Extract
════════════════

Significant rain is forecast for this coming weekend. Maybe (hopefully) it will be enough to squelch some of the wildfires still burning to our south and north. Or at least enough to flush the air clean of smoke. Fingers crossed this actually happens. 🙄
But enough progress has been made on the wildfires in California for the Forest Service to reopen most of the forests there two days early. So, although there’s still plenty of smoke and haze around here, we decided to revisit Observation Peak on the Siskiyou Crest – our last visit being on a somewhat less smokey day in 2016. Five years – my how time flies! 😲 This time, rather than do an out-and-back or go over Dutchman Peak again, we pieced together a loop starting and ending on the Pacific Crest Trail (PCT) and connecting through the maze of forest roads on the southeast side of the crest.
We went up incredibly wash-boarded Forest Road (FR) 20 to Silver Fork Gap, then south on FR 2025 to where it crosses the PCT above Donomore Meadows. Going NOBO on the PCT took us quickly and easily to a short climb cross-country to Observation’s summit.

════════════════

Data lines
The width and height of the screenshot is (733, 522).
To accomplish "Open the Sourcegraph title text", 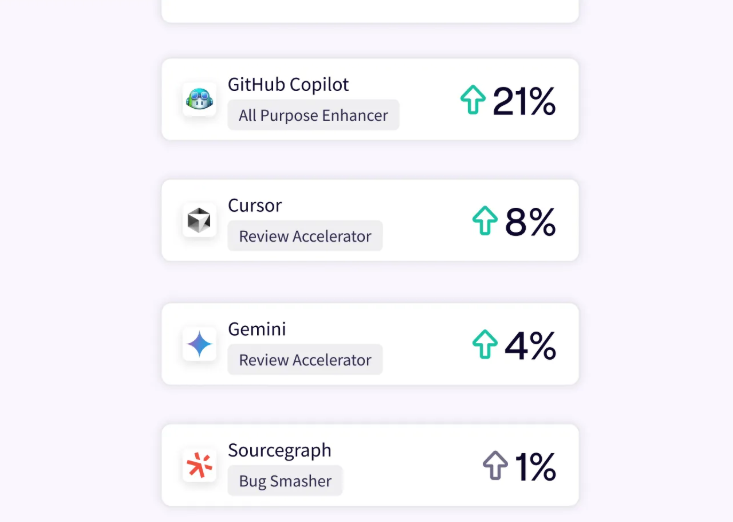I will tap(279, 450).
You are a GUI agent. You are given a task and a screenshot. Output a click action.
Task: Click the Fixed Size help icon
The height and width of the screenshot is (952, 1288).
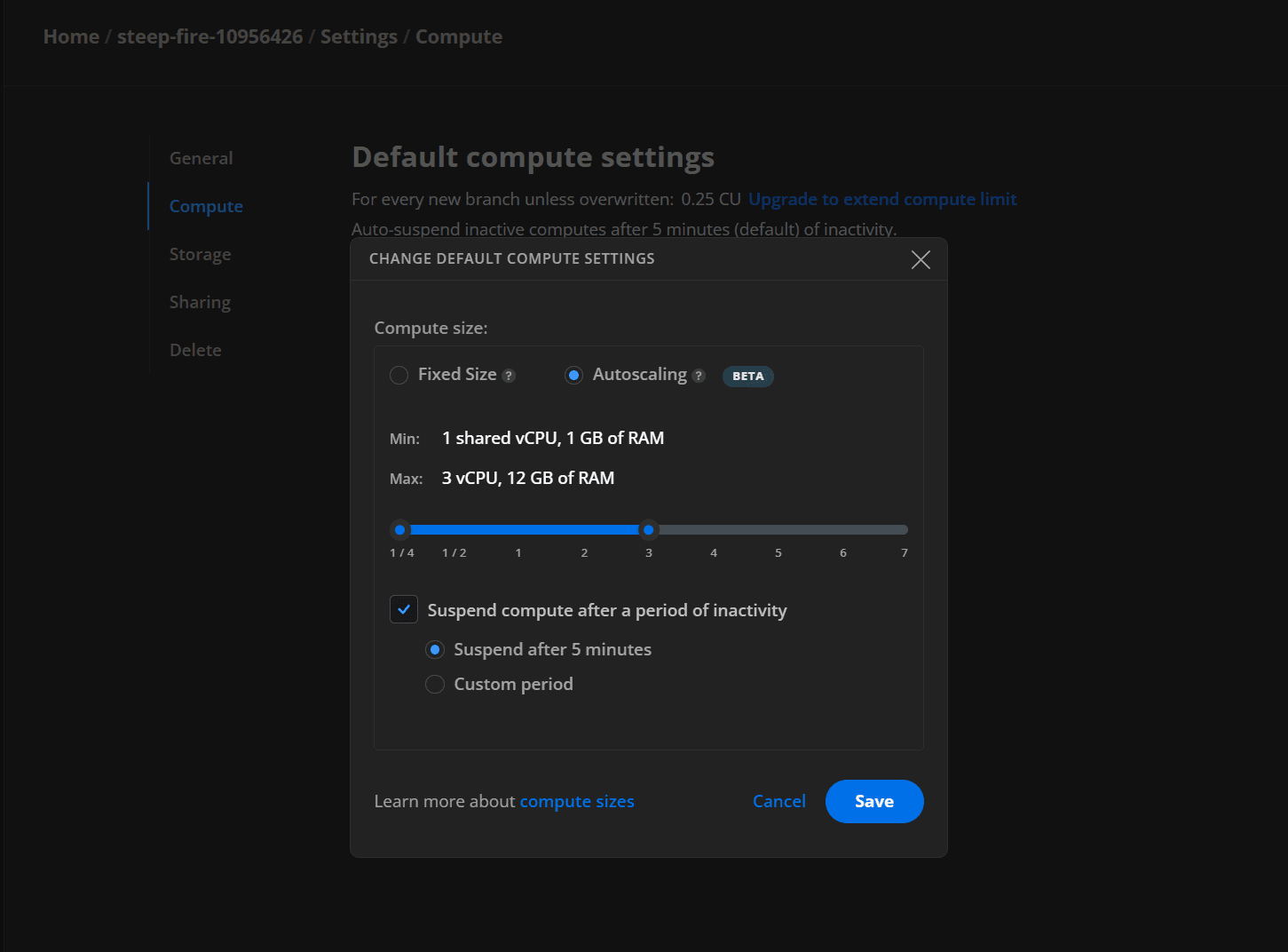(509, 376)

════════════════

Aim of the task
According to the Observation Peak text, in what year was the previous visit to Observation Peak? The items above are separate material and have no connection to the Observation Peak text.

Task output
2016